On the first day of Poderachem Fest (Baker’s Fest), Father Santana Carvalho, the parish priest, had no Bible in hand; he was not elaborating on good and god. Instead, with a black mike in hand, he was telling the story of Goan bread, a story that began when the Portuguese stepped into Goa 500 years ago. With them, came the art of bread making.

The story of pao

Ironically, the bread-eating Portuguese landed in a rice bowl. Far away from home, they yearned for the crusty bread. Not only on their dinner plates but also for the Holy Communion. The devil, however, lay in the yeast – it was hard to come by. For that perfect bread, the dough had to be fermented. No yeast? The Portuguese picked the next best thing. Toddy. They added a few drops of toddy to the dough. And, well, the scrumptious Goan pao was born. Legend has it that the people of Utorda-Majorda were the first to bake bread with toddy as a fermenting medium. The art of baking bread spread in Goa and the podres (bread makers) woke up the locals with the trill of their bicycle and the aroma of freshly baked pao.

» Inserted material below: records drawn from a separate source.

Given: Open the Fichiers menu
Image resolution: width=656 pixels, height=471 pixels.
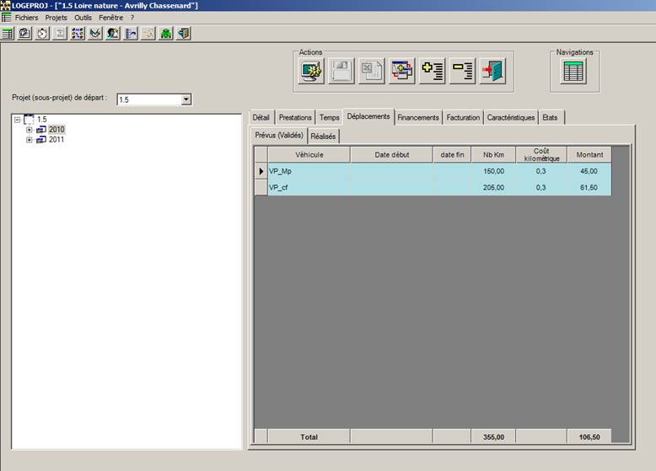Looking at the screenshot, I should [x=26, y=17].
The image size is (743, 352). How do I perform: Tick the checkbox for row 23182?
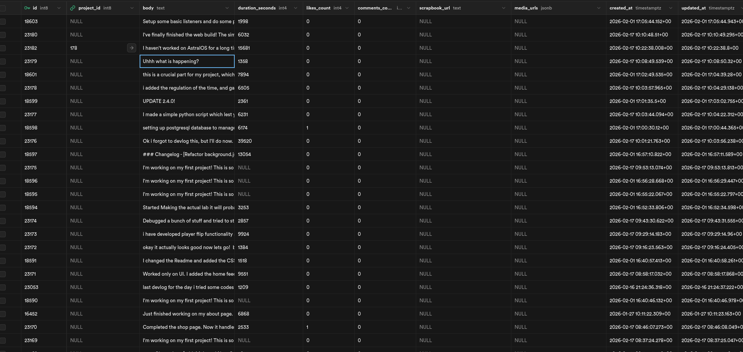[x=3, y=48]
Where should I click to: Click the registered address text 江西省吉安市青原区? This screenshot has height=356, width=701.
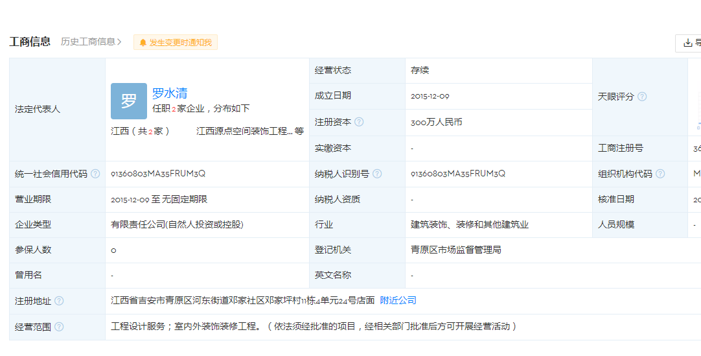pos(242,300)
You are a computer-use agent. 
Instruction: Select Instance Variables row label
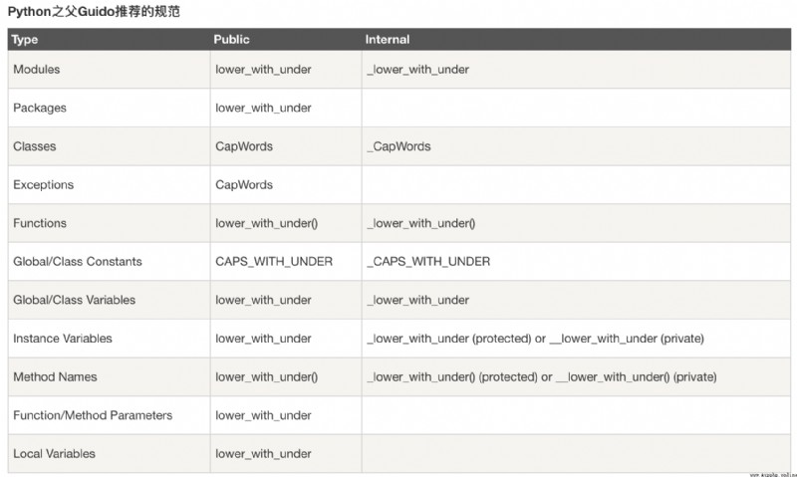pos(63,339)
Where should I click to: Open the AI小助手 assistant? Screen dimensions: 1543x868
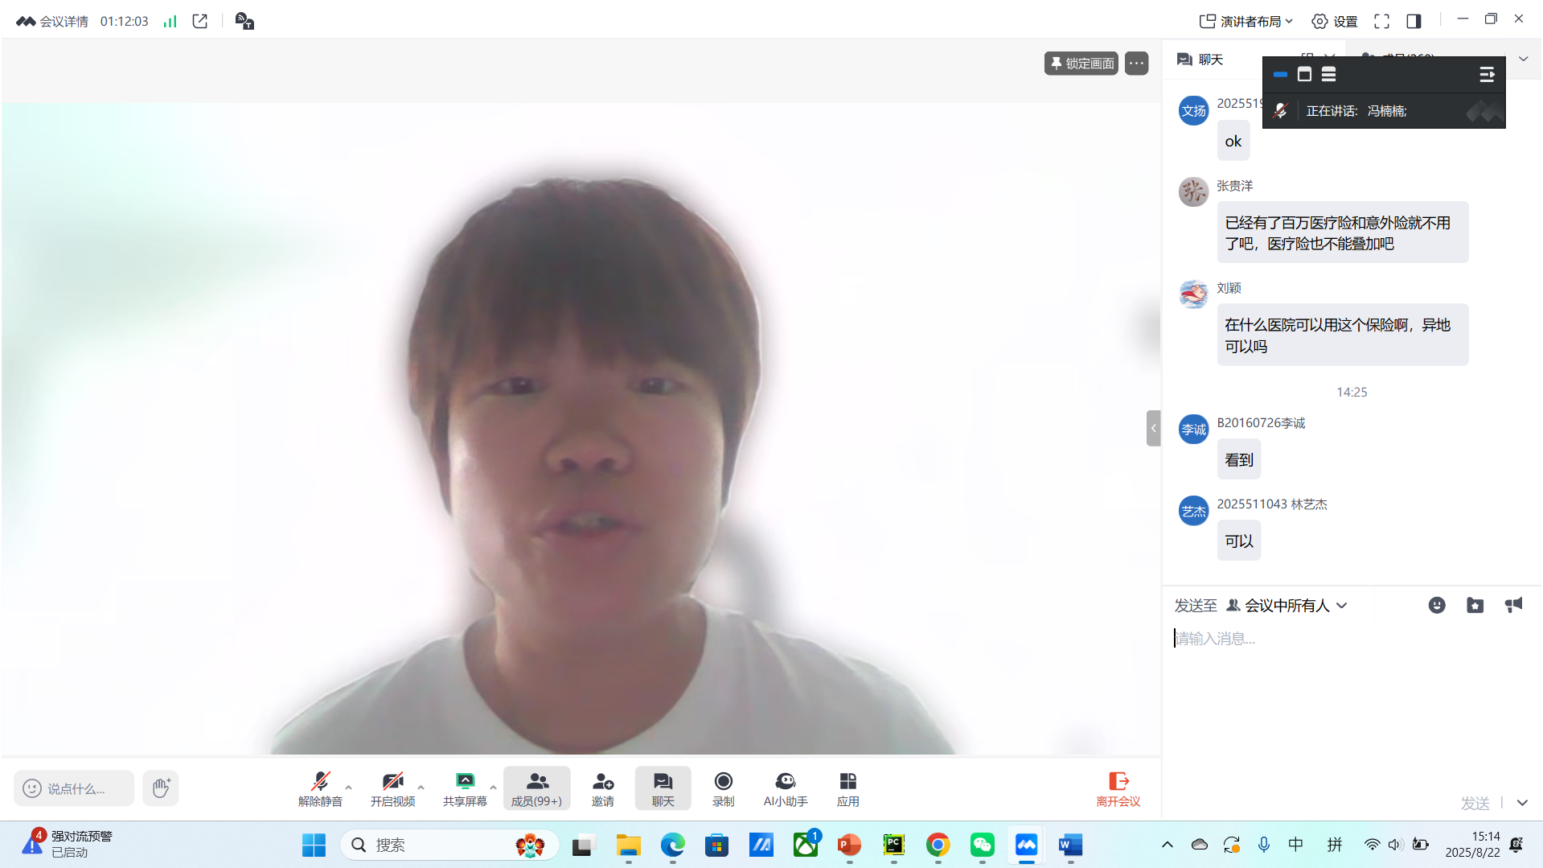[785, 788]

As soon as the pao stepped out of the oven and onto the plate, confusion related to its nomenclature started brewing. The British hadn’t arrived with the white bread; so there was no sliced bread. Smart alecks thought pao was quarter of a loaf, hence the name.

The finicky foodies imagined that the dough was kneaded with feet, that is why the pao (in Hindi, pao means feet). But the dictionary sets the record straight. Pao is Portuguese for bread.

Meet poie, katre pao and kanknna

At the Poderachem Fest, I shunned the idea of toasted bread with fried egg and bacon. I was learning traditional bread pairing. Chonne Ros with poie. Chouris with pao. Chau and kanknna. Mince potato chop stuffed into katre pao. Fish cutlet unddo. Confused with pairing and names, I ask baker Lawrence Rodrigues the whys of Goan pao eating. Rodrigues knows all about bread. He stays up all night to make 15 varieties of bread – nearly 1,500 breads every night. All baked in wood-fired mud oven, locally known as the ‘forn’.

Call poie pita’s cousin. Made of whole wheat flour with refined flour and a dash of wheat bran, poie is slit into half and usually used as a food pocket. Traditionally, early morning, Goans packed their poie with attuoilele (leftover curry) as breakfast. Now, it is more butter, jam or omelette in the poie. Chau and kanknna is tea with round, crusty bangle-shaped bread. Local chouris (sausage) is had with the common white pao (resembling a dinner roll). Katre pao is shaped like a butterfly which is stuffed either with potato chops, minced beef or fish cutlet.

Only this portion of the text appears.